September 11, 2012

New Balance hopes ride on ambassador's visit

State and New Balance officials will advocate for keeping footwear tariffs to protect Maine jobs.

By DOUG HARLOW/Morning Sentinel

SKOWHEGAN — The U.S. trade representative's visit this week to the New Balance shoe factory in Norridgewock will come at a crucial time for the company's 900 jobs in Maine, state officials said Monday.

click image to enlarge

Justin Waring lays soles on shoes at the New Balance factory in Norridgewock in a 2011 file photo. Maine legislators who attended an international trade meeting Sunday are concerned that protections for the 900 jobs at the factory are endangered.

2011 File Photo/Shawn Patrick Ouellette

State Reps. Sharon Treat, D-Hallowell, and Jeff McCabe, D-Skowhegan, said the message they heard Sunday at an international trade meeting in Leesburg, Va., was that protections for the footwear jobs are endangered.

A free-trade pact, the Transpacific Partnership, is an 11-nation agreement that's under negotiation, in theory, to create jobs in the United States by increasing exports of industrial goods, agricultural products and textiles to parts of Asia and the Pacific Rim.

The agreement, however, could lift some tariffs, or import duties, on goods including athletic footwear, making imported, foreign-made shoes cheaper to buy than those made in the United States and hurting American workers.

Treat and McCabe said they hope Thursday's visit by the trade representative, Ambassador Ron Kirk, will ease their concerns.

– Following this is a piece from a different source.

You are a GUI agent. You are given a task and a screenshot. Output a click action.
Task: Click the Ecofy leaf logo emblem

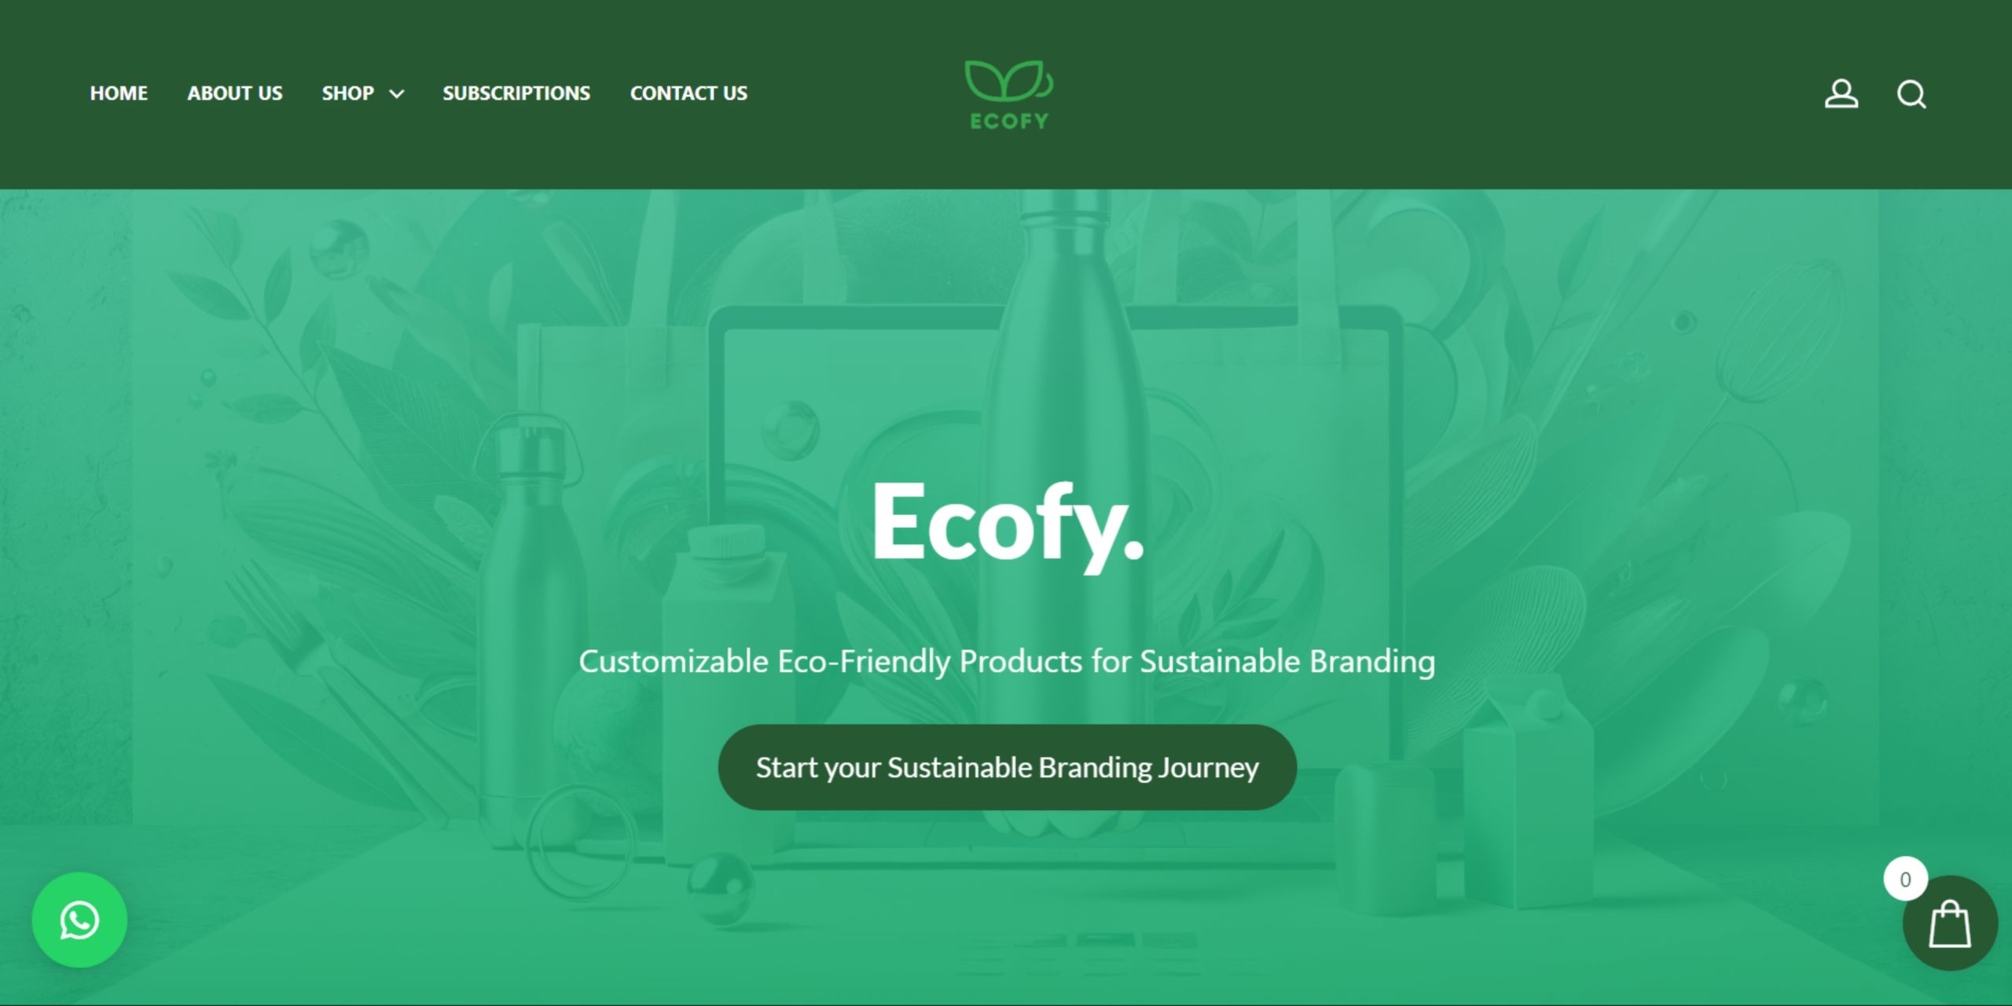(x=1008, y=81)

"Based on a statement we got back from (David Walker) the chief New Zealand negotiator, we came away quite concerned that, in fact, the agreement could be on track to phase out footwear tariffs," Treat said Monday in a conference call with reporters. "I feel that it's very important to be sitting down and meeting with the ambassador when he is in Maine and to strongly advocate Maine jobs and U.S. jobs by maintaining these tariffs to really ensure fair trade."

McCabe said his presentation Sunday gave him a global audience to highlight the importance of New Balance jobs and the estimated 3,000 support jobs in materials and shipping across the country.

Meeting with Kirk, he said, will illustrate the shoe company's commitment to the community as well. McCabe said he and Treat are concerned that there will be "an expiration" of the tariffs on footwear.

"His visit is actually vital for him to recognize how important these jobs are and how innovative New Balance is," McCabe said during the conference call.

Treat agreed, saying she and McCabe are the "squeaky wheel" that will get the grease of national attention about commodities continuing to be made in America.

Negotiating members in the Transpacific agreement are the United States, Australia, Peru, Malaysia, Vietnam, New Zealand, Chile, Singapore and Brunei.

Treat said she, McCabe and New Balance company officials, including president and CEO Rob DeMartini, want to meet with Kirk to show him the implications of removing import tariffs.

New Balance employs about 900 people in Maine at factories in Norridgewock, Oxford and Skowhegan.

McCabe and Treat also emphasized the importance of reinforcing the "Made in America" brand, including enforcing the Berry Amendment, which requires the Department of Defense to buy certain products from American companies.

New Balance officials want to make sure the law applies to footwear. It already applies to food, clothing, fabrics, stainless steel and some tools.

Congress established the domestic purchasing mandate in 1941, and for decades the military complied by issuing American-made uniforms, including athletic footwear, to American troops.

In recent years, however, the Department of Defense has circumvented the policy by issuing cash allowances to soldiers to buy their own training shoes.